Saved data entries:
--------------------------------

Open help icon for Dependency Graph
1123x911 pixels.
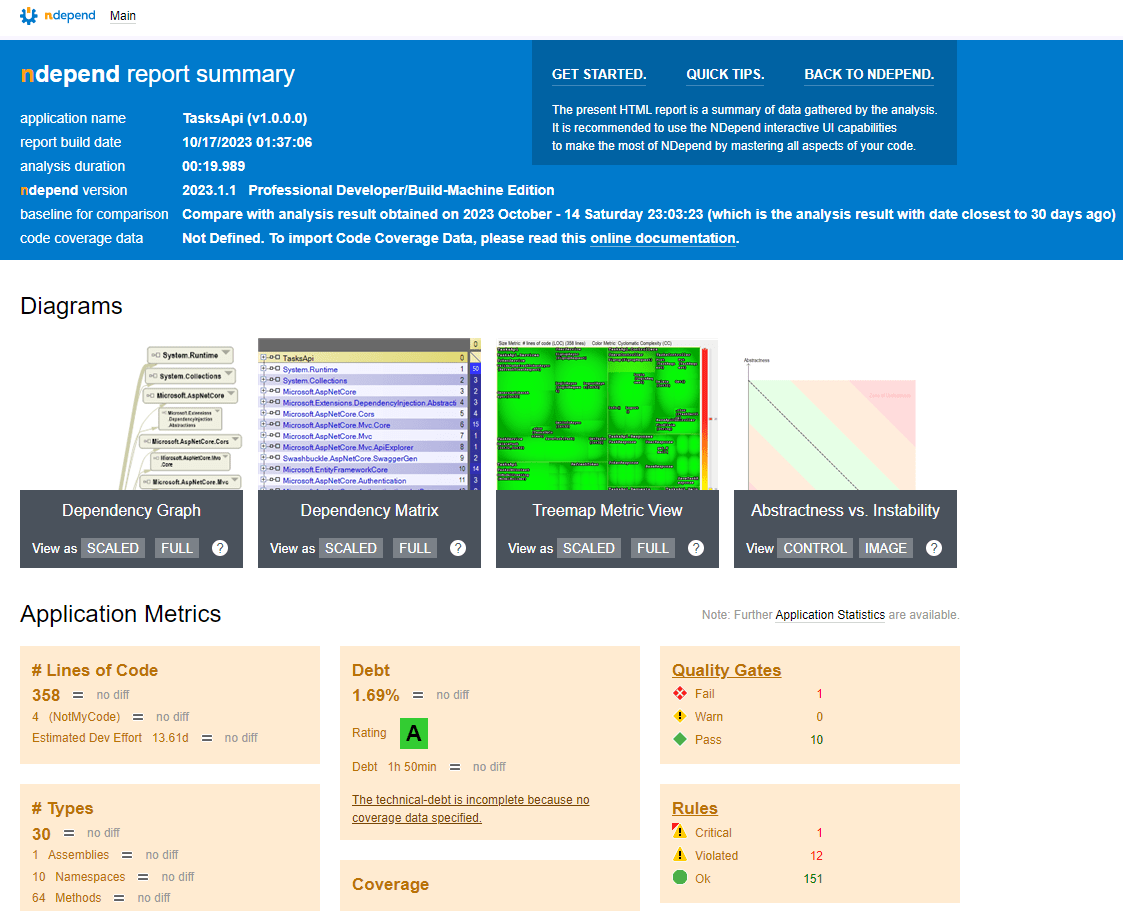point(220,548)
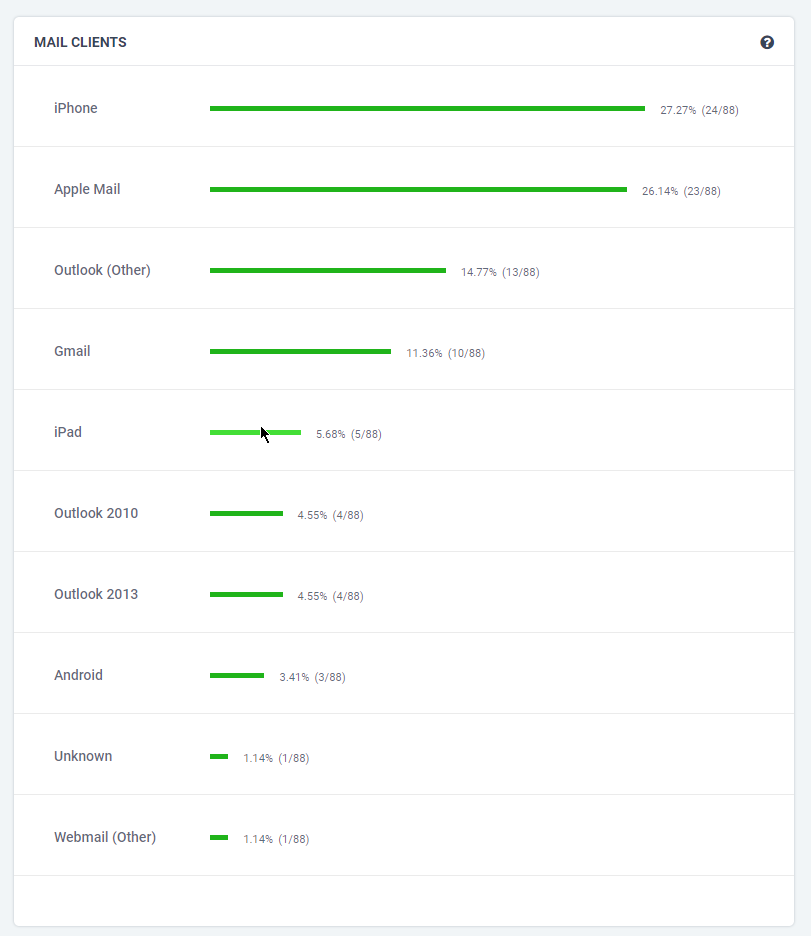811x936 pixels.
Task: Click the help question mark icon
Action: (767, 42)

--------------------------------

▶ _PROBLEM STATEMENT_: Reproduce all of the rows above verbatim, leaving the pictures out.

▶ _OUTPUT_:
Open help icon for Dependency Graph
1123x911 pixels.
point(220,548)
811x936 pixels.
Task: Click the help question mark icon
Action: (767, 42)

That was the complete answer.